Várias exposições e oficinas de máscaras estão acontecendo na cidade, para manter a características desse elemento primordial do personagem. Na Galeria Trapiche está acontecendo uma, outra também está ocorrendo Departamento de Assuntos Culturais da UFMA.

“É super interessante que os órgãos públicos ofereçam essas oficinas, É impronte para que se possa passar de geração a geração essa técnica de papietagem. As pessoas falam máscara de papel machê, mas o processo é papietagem que são camadas e mais camadas de cola com papel. E máscara de papel machê é uma massa que se faz de agua, papel e cola, que se pode moldar qualquer coisa”, explica Uimar Jr.

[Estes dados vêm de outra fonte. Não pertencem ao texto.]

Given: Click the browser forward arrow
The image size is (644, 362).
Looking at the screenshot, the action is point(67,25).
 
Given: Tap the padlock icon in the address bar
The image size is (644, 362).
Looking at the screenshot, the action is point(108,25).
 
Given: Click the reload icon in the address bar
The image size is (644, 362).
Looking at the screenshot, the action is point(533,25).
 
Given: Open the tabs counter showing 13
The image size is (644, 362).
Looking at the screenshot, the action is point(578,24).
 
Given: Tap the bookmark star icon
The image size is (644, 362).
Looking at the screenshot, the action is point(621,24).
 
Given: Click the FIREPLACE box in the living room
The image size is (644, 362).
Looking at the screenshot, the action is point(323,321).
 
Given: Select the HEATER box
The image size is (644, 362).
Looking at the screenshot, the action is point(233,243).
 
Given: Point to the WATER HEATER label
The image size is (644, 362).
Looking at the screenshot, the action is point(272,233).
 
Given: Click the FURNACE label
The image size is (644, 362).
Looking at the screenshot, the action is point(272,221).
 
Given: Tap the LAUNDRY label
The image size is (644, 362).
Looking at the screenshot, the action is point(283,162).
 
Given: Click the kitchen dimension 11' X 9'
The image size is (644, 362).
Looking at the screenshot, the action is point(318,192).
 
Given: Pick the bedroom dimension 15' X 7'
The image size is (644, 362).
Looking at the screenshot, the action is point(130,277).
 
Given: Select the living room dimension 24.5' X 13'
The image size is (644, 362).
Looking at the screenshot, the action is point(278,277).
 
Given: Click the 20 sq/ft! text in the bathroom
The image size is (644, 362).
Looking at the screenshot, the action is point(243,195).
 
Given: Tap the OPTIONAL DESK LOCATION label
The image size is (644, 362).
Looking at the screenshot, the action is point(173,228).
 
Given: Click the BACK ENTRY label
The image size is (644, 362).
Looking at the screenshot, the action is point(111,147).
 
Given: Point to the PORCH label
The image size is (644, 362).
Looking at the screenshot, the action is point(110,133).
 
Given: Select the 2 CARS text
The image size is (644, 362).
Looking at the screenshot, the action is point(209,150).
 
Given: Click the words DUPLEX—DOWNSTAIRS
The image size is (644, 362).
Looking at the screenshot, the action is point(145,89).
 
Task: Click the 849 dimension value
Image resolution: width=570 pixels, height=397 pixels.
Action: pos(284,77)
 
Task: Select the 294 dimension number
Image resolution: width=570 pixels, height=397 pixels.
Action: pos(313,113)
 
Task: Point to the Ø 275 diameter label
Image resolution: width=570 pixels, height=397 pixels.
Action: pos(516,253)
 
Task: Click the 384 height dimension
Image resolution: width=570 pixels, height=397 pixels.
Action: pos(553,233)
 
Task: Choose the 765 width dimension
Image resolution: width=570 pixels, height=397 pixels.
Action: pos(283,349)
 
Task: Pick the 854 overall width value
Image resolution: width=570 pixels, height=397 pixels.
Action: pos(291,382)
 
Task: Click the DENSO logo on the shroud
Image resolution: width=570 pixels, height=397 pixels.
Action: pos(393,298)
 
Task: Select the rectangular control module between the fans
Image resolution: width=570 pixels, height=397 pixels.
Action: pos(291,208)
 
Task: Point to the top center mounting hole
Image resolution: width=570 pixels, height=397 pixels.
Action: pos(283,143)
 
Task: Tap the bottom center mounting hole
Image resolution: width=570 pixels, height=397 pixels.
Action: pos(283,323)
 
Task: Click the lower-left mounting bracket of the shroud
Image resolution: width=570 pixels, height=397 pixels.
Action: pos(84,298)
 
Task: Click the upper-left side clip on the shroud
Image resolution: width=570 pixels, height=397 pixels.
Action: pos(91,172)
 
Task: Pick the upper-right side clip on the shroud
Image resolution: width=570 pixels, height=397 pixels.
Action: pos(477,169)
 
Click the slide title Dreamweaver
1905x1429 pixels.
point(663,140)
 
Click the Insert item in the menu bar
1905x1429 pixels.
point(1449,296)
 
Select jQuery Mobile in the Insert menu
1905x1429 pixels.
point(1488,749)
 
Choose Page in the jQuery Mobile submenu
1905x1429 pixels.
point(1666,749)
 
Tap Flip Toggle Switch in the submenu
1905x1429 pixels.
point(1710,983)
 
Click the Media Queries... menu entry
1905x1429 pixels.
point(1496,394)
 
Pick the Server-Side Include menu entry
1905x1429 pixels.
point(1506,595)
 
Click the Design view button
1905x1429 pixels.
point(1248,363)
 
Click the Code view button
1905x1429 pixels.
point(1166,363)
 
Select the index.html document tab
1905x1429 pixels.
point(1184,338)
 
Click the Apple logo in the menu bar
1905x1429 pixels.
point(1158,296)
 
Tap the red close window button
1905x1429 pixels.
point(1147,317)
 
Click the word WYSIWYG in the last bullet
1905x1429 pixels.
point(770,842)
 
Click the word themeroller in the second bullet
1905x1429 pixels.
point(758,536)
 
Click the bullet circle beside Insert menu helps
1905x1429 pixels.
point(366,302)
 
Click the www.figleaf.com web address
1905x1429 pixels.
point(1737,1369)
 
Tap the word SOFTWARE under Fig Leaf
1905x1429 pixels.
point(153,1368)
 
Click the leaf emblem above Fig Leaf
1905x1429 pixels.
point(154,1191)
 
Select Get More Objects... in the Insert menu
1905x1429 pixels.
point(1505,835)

Para Tácito, o mais importante é perceber que algumas pessoas estão tentando dar um outro sentido para a máscara. “Cuidado! Não é necessário. O grotesco da máscara é mais importante ser mantido porque o fofão é um personagem nosso, maranhense, e já existe o palhaço em Pernambuco; o Papa Angu, em Pernambuco também; o Clóvis, que chamam de bate-bola, no Rio de Janeiro. E eles tem características muito próprias, muito especiais. Por que que a gente vai deformar a característica do nosso grotesco fofão? Não dá para assustar sempre, as vezes, dá para rir”.

Euclides lembra que o fofão realmente teve uma caída muito grande no carnaval, mas graças a alguns grupos, a tradição se mantém. “Ainda há grupos de resistência no nosso meio que tentam manter essa tradição viva em nosso meio e é importante que ela seja mantida porque nosso fofão é bastante peculiar, bastante característico e único em São Luís do Maranhão”.